Les chosent dévient de plus en plus. Jamais tu n’aurais cru que le passage d’une petite fille dans le bar t’aurait mené à cela. Tu n’évoques ni le verre offert ni la discussion banale qui en a découlé, tu fais référence à vos regards, à vos sourires, à vos mots, remplis de sous-entendus. Tu n’as jamais considéré cette serveuse plus que cela. Tu as toujours agi avec respect et bienveillance à son égard comme le demande l’éducation. Après ta démonstration, des idées lubriques s’immiscent doucement dans ta tête. Plus tu l’observes et moins tu vois un fauteuil en sa personne. Tu commences à voir en elle ton éventuelle princesse en devenir. Ton cœur s’emballe à cette pensée. L’idée semble lui plaire tant il accélère. Il pulse dans ta cage thoracique. On dirait qu’il cherche à s’en échapper pour aller rejoindre son confrère. Il aimerait câliner celui d’Itziar, le serrer de la force de ses ventricules, l’embrasser tendrement sur les oreillettes, se caler sur sa vitesse, et battre ensemble, en harmonie. Il se pince et ralentit à son annonce. Tu comprends que sa vie n’a pas été rose non plus. Curieuse, tu tais l’approfondissement de ce mystère. Tu ne tiens pas à la braquer et a effacé son sourire. « Je suis toujours sage. », préfères-tu répondre en riant. Elle te confiera son histoire le moment venu. Le temps des confidences peut attendre. Surtout que des oreilles indiscrètes se trouvent dans la salle. Ce moment doit se faire en réel tête-à-tête. S’il se fait un jour. Il n’est pas certains qu’elle te dévoile son passé. Comme tu n’es pas certaine de lui révéler le tien non plus. Tu parles rarement de ton passage à Melbourne. Du moins, quand tu le fais, tu te limites à tes années d’études. Parfois, tu racontes ta période de mannequinat pour justifier ton amour de la mode. Et si le blanc entre les deux est abordé, tu as tendance à fuir et changer de sujet. Non pas que tu en as honte. Tu as juste trop mal à chaque fois. Tu revis à chaque fois la mort de ton ancienne toi. Ce qui a le don de balayer ton sourire et d’ouvrir tes glandes lacrymales.
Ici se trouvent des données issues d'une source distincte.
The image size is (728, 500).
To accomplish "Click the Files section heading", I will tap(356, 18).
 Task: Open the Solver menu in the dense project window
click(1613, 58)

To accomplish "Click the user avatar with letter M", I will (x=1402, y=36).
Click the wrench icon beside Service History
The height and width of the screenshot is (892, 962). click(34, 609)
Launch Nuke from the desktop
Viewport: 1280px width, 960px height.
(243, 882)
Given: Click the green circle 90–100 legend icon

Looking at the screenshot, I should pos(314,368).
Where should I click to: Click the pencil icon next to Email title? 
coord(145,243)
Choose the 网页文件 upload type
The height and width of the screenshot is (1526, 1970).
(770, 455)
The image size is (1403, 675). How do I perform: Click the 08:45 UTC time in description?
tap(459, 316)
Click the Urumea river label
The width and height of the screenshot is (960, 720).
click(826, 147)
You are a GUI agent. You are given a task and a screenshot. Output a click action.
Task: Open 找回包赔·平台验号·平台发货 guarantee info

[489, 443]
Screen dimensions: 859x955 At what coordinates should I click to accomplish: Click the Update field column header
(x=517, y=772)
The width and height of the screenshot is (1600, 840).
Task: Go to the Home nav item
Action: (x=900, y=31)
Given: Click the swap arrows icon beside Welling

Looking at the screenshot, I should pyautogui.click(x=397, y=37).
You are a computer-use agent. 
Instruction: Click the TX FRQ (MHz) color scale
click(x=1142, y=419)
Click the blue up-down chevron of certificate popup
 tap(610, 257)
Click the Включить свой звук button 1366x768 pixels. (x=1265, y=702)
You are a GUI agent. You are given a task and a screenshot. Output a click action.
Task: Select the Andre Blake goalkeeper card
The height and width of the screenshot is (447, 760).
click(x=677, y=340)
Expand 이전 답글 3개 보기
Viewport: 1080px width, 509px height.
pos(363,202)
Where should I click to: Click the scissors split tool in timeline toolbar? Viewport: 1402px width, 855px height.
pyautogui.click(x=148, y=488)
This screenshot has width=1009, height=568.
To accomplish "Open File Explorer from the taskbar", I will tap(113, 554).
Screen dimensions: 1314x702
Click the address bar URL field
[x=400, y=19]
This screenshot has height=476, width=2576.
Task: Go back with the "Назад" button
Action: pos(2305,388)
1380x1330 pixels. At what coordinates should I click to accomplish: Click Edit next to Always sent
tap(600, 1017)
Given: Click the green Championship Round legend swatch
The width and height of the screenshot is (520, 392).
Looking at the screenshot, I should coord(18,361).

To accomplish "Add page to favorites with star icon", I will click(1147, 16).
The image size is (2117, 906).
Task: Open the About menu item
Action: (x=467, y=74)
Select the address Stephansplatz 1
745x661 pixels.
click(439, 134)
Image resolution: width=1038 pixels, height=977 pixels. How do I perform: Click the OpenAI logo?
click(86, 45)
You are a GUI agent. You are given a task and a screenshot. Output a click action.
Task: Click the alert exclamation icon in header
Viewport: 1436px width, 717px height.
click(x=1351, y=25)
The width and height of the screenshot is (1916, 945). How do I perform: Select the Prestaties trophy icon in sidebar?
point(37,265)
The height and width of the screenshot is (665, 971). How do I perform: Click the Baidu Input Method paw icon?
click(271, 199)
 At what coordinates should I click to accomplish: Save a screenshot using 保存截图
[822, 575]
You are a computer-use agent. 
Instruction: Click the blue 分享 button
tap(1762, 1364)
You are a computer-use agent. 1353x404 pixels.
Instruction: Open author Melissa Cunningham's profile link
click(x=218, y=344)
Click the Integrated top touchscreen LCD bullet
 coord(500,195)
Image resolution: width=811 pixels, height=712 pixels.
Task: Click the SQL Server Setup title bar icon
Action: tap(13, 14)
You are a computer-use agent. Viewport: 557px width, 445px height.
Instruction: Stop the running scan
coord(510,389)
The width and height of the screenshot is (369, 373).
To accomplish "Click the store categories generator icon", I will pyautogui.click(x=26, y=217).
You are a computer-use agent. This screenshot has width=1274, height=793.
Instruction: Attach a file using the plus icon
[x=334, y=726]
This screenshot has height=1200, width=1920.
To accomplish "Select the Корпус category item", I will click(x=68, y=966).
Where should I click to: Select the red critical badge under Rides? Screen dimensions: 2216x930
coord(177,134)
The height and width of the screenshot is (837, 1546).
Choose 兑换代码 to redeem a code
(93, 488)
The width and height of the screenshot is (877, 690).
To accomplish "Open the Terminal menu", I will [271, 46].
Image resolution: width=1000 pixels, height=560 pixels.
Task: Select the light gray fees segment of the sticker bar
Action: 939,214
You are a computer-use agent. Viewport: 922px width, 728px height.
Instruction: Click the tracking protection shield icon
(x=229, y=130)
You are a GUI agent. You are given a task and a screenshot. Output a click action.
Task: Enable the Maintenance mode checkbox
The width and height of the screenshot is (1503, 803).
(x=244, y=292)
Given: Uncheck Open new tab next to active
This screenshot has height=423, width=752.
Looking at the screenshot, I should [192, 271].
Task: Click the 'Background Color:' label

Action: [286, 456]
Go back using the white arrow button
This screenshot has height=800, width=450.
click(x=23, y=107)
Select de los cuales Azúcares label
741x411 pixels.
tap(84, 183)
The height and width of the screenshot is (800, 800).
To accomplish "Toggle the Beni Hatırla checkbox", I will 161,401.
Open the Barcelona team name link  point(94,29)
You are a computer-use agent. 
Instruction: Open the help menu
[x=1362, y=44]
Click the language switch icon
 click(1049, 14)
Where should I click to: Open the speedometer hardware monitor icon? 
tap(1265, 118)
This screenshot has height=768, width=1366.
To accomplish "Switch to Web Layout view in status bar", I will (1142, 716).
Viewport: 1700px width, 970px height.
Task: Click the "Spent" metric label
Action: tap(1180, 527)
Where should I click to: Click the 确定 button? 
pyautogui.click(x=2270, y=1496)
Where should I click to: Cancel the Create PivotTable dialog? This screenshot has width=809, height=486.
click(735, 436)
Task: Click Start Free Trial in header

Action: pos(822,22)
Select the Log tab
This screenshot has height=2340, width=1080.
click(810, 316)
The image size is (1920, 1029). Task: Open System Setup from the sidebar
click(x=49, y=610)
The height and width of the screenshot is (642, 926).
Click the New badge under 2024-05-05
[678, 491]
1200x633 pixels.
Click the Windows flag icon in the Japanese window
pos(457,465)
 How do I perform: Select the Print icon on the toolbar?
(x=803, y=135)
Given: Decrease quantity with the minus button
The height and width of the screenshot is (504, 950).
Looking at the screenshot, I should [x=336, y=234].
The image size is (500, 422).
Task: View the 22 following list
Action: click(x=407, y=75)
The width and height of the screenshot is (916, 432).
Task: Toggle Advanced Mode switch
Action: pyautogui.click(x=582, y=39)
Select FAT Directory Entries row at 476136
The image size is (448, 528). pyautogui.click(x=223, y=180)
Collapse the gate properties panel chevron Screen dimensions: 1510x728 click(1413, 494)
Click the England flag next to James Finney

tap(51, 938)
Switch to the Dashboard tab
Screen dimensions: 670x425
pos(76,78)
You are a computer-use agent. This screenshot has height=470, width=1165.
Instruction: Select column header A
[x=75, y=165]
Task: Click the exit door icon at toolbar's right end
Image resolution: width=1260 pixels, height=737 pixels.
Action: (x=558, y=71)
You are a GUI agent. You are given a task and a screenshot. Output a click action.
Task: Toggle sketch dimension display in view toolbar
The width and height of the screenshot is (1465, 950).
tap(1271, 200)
L’heure est bien plus joyeuse. Ton écartement de lèvres est à son maximum. Tu n’as aucun souci à lui prêtre ta couronne. Tu hoches ta quête en guise de validation. Tu le notes mentalement dans un coin de ton esprit. Et bien que tu sois étourdie et possède une mémoire défectueuse, tu n’oublieras pas ce post-it spirituel. Dans le doute, te connaissant bien, tu le griffonneras quand même sur ton carnet. On n’est jamais trop prudent. Tu pourrais même être capable de lui offrir. Un peu comme un cadeau de fiançailles. Voilà que tu t’emballes. A l’image de ton palpitant qui repend ses pulsions cadencées. « Tu m’amuses tout court. Tu es plus enfant que tu ne le crois. S’ils sont fatigués, je peux te les masser. Il parait que je suis une bonne masseuse. » D’après tes conquêtes, tu as des doigts de fée. Tu n’es pas uniquement douée en couture avec. Désireuse de lui montrer, tu approches lentement ta main de sa joue. Ton pouce entre en contact de sa peau. Tu effectues un léger cercle dessus. La douceur de sa pommette t’électrise. Elle diffuse son rouge à ta propre joue. Tu ôtes ton doigt, toutes dents dehors. « Je t’en ferai un plus complet si t’es sage. » Tu as repris volontairement sa formule. Le jeu n’est pas terminé. Tu espères lui avoir donné envie de l’être. Tu as envie de la récompenser de sa sagesse. Tu as surtout envie de pouvoir retoucher son derme lisse de bébé. Tu es malicieuse derrière tes airs enfantins. Itziar l’a probablement remarqué. Elle n’est pas en reste. Tu ne lui as pas proposé de l’attendre pour simplement reprendre votre échange. La fin de sa journée de travail n’est pas le meilleur instant pour bavarder. Fatiguée, elle aurait sans doute apprécié rentrer chez elle, prendre une bonne douche et se coucher. Mais elle n’a pas réfuté ta proposition. La nuit sera peut-être longue. Tu prendras des forces pour patienter. Le sucre chargera tes batteries. Au cas où tu aies besoin d’énergie. « Va pour un cocktail ! J’essaierai de deviner ce que tu as mis dedans. Et si je trouve tous les ingrédients, je veux un bisou sur la joue ! » Tu pouffes de ton annonce. Tu as improvisé ce défi sur le tas. Tu ne sais même pas si elle va accepter. Tu n’as pas précisé ton gage en cas d’échec. Nul doute que la blonde inventera une contrepartie si tu te loupes. Il le vaudrait mieux. Ton palais n’est pas très affuté. Tes chances de réussites sont proches de zéro.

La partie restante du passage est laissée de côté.